Filme: A Vigilante do Amanhã – Ghost in the Shell [Review]

Filme: A Vigilante do Amanhã – Ghost in the Shell [Review]

Diversas obras da cultura oriental já foram adaptadas por Hollywood sem sucesso, o que nos faz ficar com o pé atrás quando uma nova é anunciada, mas desta vez temos um ponto fora da curva. A Vigilante do Amanhã – Ghost in the Shell é competente na adaptação do popular sucesso oriental, apresentando um visual rico e uma trama interessante.

Num futuro não muito distante, os humanos passaram a usar aprimoramentos tecnológicos para melhorarem seus corpos e seus cérebros, e nesse cenário acompanhamos a Major (Scarlett Johansson), uma mulher que teve seu cérebro colocado em um corpo mecânico e tornando-se a primeira pessoa a passar por este procedimento de forma bem sucedida. Ela passa a integrar a Seção 9, um esquadrão de elite especializado em combater crimes cibernéticos e prestes a enfrentar uma ameaça que questiona os limites de todos estes avanços. No elenco Pilou Asbæk, Takeshi Kitano, Juliette Binoche, Michael Pitt, Chin Han, Peter Ferdinando e Rila Fukushima.

Um dos pontos mais chamativos de um cenário cyberpunk é o aspecto visual, e o diretor Rupert Sander conseguiu encher a tela com planos que exploram um mundo quase lisérgico de tantas cores e luzes, misturadas entre os arranha-céus e auto-estradas futuristas. As coisas funcionam bem na tela, ainda mais que foram usados muitos efeitos práticos para dar mais veracidade a tudo. O nível tecnológico desta versão é levemente inferior ao do mangá e anime, tanto que não vemos os “fujikomas” e que a Major é a primeira ciborgue de seu tipo. Algumas cenas são representações fiéis da animação, e por mais que possam parecer apenas easter eggs gratuitos, souberam encaixá-las muito bem na trama. O autor Masamune Shirow é famoso por abordar temas filosóficos e existenciais na sua obra, e este filme arranha de leve estes temas, talvez para não espantar o público em geral. A violência gráfica que nos mangás e animes beira o gore também deve ter sido suavizada pela mesma razão. Acredito que o ponto fraco do filme ocorre no terceiro ato, pois na hora de revelar os segredos da trama algumas coisas ficaram forçadas, e outras se tornam clichês para que possa ter um seguimento na franquia.

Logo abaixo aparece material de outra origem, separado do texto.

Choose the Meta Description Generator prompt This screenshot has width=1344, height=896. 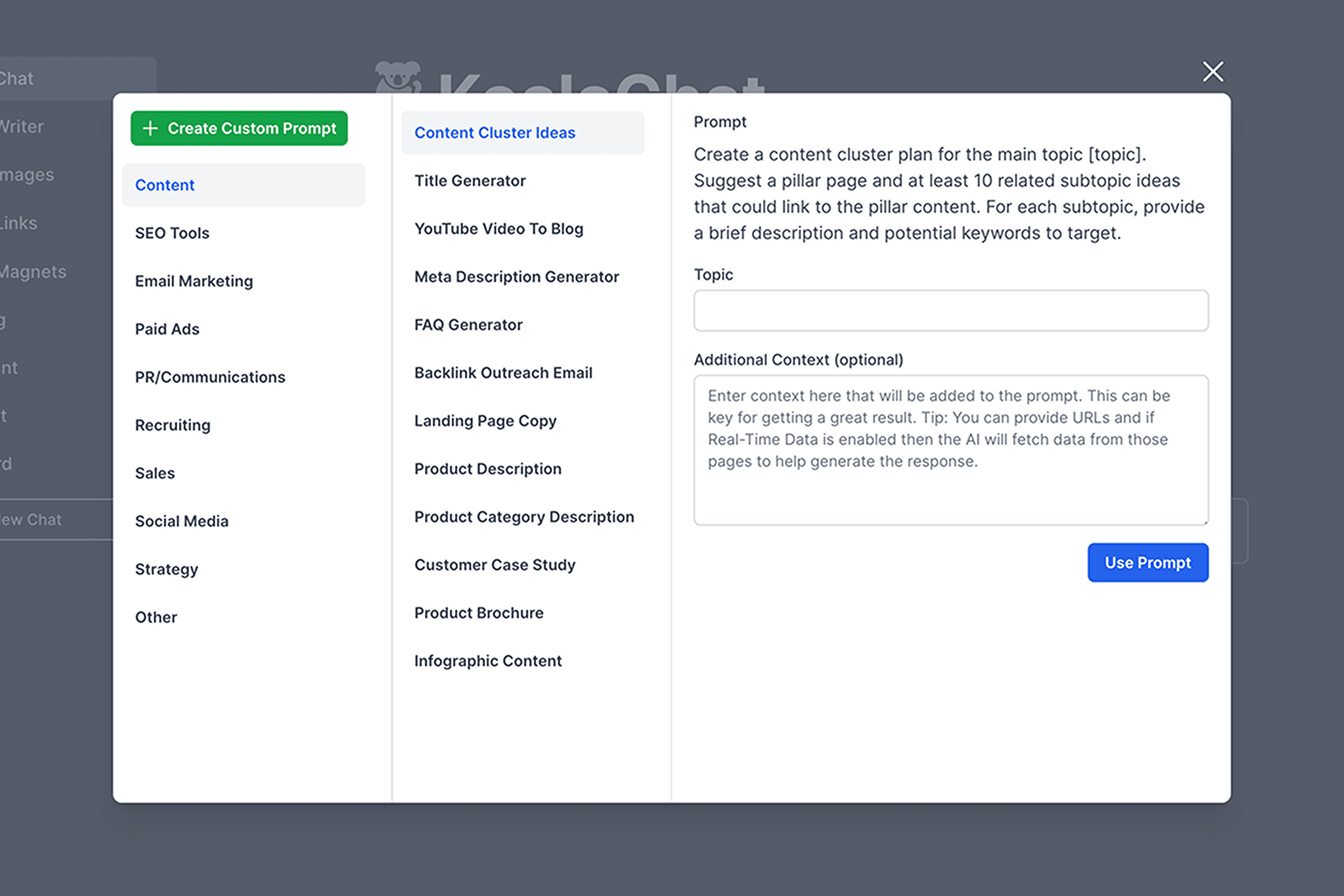coord(516,276)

Os atores encarnam muito bem a personalidade dos personagens, com algo mais próximo ao anime que o mangá (pois este último tem um tom de humor que não está presente na animação). Aconteceu uma polêmica quanto a um possível “whitewhashing” na ocidentalização da protagonista e outros elementos, mas ao ver o filme você percebe que houve uma preocupação com a diversidade e um respeito a base original, e até mesmo o caso da Major é muito bem explicado (até porque um corpo cibernético pode ter a aparência étnica que quiser). Scarlett rouba a cena quando surge na tela, tanto pela fidelidade na aparência da protagonista quanto pela postura dura e levemente robótica, fazendo com que realmente pareça ter um corpo artificial.

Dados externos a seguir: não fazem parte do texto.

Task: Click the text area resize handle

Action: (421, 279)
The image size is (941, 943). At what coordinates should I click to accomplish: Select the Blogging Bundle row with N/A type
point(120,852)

Devido ao péssimo histórico de adaptações Hollywoodianas para produções japonesas, Ghost in the Shell corria um sério risco de ser mais uma decepção, mas os produtores foram competentes e entregaram algo que respeita a essência do original mesmo sendo um blockbusters. Se você precisa de mais razões para correr pro cinema, confere na rede as dezenas de vídeos mostrando os bastidores da produção e abraça o hype!